Speaking ahead of tomorrow’s marathon 13-hour parliamentary sitting which will discuss the no-confidence motion, Busuttil said he hoped for a strong and clear debate where everyone would be able to express their thoughts and anger.

“We have a right and duty to attack the government, but we will be doing this in a civil manner,” he said. Busuttil also insisted that contrary to the Labour Party, the PN would not be launching any systematic attacks against those who had the courage to speak out against the government.

Thousands of jobs at risk due to the Panama Papers scandal - de Marco

On his part, PN deputy leader said thousands of jobs in the igaming and the financial services industries are at risk due to the negative implications of the Panama Papers scandal.

“The reputation of Malta’s financial services industry is being tarnished as a result of the Panama Papers scandal, and this is all down to Konrad Mizzi, Keith Schembri and Joseph Muscat,” he said.

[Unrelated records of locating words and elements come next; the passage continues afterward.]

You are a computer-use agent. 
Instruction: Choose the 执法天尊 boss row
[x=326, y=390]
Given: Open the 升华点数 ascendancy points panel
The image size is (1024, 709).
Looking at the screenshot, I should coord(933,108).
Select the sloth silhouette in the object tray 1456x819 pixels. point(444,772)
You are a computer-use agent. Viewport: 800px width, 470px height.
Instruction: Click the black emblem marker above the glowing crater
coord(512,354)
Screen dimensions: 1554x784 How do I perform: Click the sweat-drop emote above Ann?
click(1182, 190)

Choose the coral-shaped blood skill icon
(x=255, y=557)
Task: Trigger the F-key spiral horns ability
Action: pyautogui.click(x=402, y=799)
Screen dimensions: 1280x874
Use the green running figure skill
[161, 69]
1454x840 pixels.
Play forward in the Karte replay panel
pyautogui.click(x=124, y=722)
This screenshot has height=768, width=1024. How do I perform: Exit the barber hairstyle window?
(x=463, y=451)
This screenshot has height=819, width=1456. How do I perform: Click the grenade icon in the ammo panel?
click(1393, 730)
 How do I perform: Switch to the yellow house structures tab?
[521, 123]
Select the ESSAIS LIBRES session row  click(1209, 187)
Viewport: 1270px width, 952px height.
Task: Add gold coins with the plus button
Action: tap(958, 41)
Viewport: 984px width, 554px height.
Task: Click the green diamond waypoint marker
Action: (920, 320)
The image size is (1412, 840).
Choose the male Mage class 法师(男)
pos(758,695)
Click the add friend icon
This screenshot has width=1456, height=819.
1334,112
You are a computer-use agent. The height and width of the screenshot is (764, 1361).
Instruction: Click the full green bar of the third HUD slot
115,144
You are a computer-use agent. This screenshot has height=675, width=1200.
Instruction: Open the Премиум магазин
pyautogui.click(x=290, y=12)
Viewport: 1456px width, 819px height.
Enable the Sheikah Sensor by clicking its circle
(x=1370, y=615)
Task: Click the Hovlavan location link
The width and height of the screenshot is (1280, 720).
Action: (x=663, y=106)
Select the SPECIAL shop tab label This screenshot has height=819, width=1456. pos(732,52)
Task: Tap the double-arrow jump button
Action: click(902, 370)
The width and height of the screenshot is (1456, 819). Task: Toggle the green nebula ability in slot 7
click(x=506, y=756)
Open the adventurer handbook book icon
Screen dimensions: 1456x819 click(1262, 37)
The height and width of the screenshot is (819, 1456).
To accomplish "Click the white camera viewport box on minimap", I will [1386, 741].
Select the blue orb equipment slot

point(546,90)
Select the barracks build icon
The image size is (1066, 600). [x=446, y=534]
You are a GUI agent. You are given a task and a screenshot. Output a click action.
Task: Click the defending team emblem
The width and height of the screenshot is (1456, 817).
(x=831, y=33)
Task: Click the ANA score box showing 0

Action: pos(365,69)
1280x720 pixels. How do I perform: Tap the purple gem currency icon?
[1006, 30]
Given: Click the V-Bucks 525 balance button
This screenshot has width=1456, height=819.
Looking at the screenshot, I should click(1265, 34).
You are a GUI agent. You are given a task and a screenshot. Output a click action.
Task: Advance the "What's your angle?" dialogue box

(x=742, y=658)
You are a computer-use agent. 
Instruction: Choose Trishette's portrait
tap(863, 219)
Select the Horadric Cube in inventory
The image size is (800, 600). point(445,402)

Hitting out at Muscat, de Marco said that rather than taking the obvious decision of sacking Konrad Mizzi and Schembri, the prime minister turned the Panamagate scandal into a battle between the Labour Party and the Nationalist Party. Moreover, he accused the government and Joseph Muscat of launching a series of attacks against anyone who opposed the government.

Particularly, de Marco slammed Muscat after earlier this week on Reporter, family minister Michael Farrugia berated retired judge Giovanni Bonello for attending a national protest against corruption organised by the Nationalist Party.